I really dont know whats happenining and where this short occurs, because, because of mnessed up driver placement, there are many possibilities, and Im not so experience to huess what would be most probable source of shorting…

Did you remove the LED centering ring?

No…

its not shorting from the reflector.
Im pretty sure that driver is shorting somewhere, maybe that retaining ring too.

Im pretty sure that this setup has design flaw somewhere, but I didnt succed oto pinpooint it yet…
Because I think there is lots of weak points and possible shorting points here…

FOr example driver (+) spring and driver retaining ring
retaining ring and bottom of the driver.
Other side of the driver with insides of the “tube” or “pill”, dont know how to call it (on the side or to the emmiter side)
Mybe I forgot something - but its not reflector…

Heh, little update.

It seems it is not shortcircuit after all.
I thought it was shortcircuit just because of sparks sometimes occur on the en of the battery-tube - weather when Im screwing on the tailcap (you can even here small crackling noivces), or when I close the circuit by some metal or scissors.

I dont know why this occurs, but it is not short-circuit (as flashligtht wouldnt shine with short circuit, as my friend explained to me - i dont know much about electricity).

SO, its basically some sparks when there is weak connection on the tailcap - its not short circuit…
When tailcap is screwed all together everything works fine.

….Also, just to tell you guys, these are somewhat good flashlights (especially that big head and reflector, but with cheap driver and internals — so output heavily varies from unit to unit.
SOme units are brighter, some are less bright. Also hotspot is not always the same…

Ive modded one unit with P7 3,0A (1,5A measured at the tailcap, 1,0A with stock driver) driver from lightmalls and Im satisfied, but it doesnt have mode memory quick as I hoped….

Dude! I just threw 500m with this thing!! Holy smokes!

Only mod was 2x(0.47ohm) to get ~1.55A. And of course, a perfect dedome.

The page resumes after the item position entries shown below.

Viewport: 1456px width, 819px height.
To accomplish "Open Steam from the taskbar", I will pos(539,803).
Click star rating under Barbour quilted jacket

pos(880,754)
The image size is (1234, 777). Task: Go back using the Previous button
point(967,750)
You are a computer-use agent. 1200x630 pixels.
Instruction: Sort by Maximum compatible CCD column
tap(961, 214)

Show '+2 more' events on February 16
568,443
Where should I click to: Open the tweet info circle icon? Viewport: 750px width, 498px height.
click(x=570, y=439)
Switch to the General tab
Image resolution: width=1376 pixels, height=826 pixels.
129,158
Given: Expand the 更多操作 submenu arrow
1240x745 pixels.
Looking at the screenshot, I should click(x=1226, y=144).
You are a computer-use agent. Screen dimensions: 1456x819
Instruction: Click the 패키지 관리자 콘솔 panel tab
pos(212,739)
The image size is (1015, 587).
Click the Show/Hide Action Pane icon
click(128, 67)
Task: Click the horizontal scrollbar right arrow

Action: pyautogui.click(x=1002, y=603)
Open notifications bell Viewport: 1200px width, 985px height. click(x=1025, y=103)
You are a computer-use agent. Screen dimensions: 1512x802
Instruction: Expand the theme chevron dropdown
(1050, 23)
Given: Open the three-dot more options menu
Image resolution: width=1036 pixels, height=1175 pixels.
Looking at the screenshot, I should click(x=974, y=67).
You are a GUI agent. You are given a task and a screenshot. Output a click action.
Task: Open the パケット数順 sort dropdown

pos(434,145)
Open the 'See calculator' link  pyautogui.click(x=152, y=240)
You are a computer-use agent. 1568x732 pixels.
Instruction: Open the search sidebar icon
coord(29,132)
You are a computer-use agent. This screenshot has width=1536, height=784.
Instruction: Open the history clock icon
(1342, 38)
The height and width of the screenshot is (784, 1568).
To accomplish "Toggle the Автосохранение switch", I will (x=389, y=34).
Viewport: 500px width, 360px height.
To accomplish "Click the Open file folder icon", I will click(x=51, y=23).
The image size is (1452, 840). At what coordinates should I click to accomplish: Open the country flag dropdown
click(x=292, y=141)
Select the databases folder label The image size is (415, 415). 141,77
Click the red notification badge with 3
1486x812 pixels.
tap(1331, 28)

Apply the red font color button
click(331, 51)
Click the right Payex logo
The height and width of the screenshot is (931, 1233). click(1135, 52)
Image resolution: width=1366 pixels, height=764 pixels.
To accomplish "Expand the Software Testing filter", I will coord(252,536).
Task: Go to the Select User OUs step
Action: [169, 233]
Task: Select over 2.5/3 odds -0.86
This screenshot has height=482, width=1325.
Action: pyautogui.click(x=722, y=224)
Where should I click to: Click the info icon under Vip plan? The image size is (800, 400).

I got back at night, and I just came across a a bird's nest building in the middle of paddy field (they're huge, and white). And since I brought my T13, I just had to try. BAM! Clear as daylight. Metaphorically of course, but you get the point.

Google Earth told me it's 500m. Sadly no pics, didn't bring camera at the time. Will try again next time I go through there.

OK….
I think I got the wrong resistors or something:
Bought these for a couple of bucks : http://www.ebay.com/itm/261113307852?var=560163266936&ssPageName=STRK:MEWNX:IT&\_trksid=p3984.m1497.l2649
R22. Now, is it 22Ohm or 0.22Ohm?? The first one would explain, why I cannot get it working properly no matter how I solder it!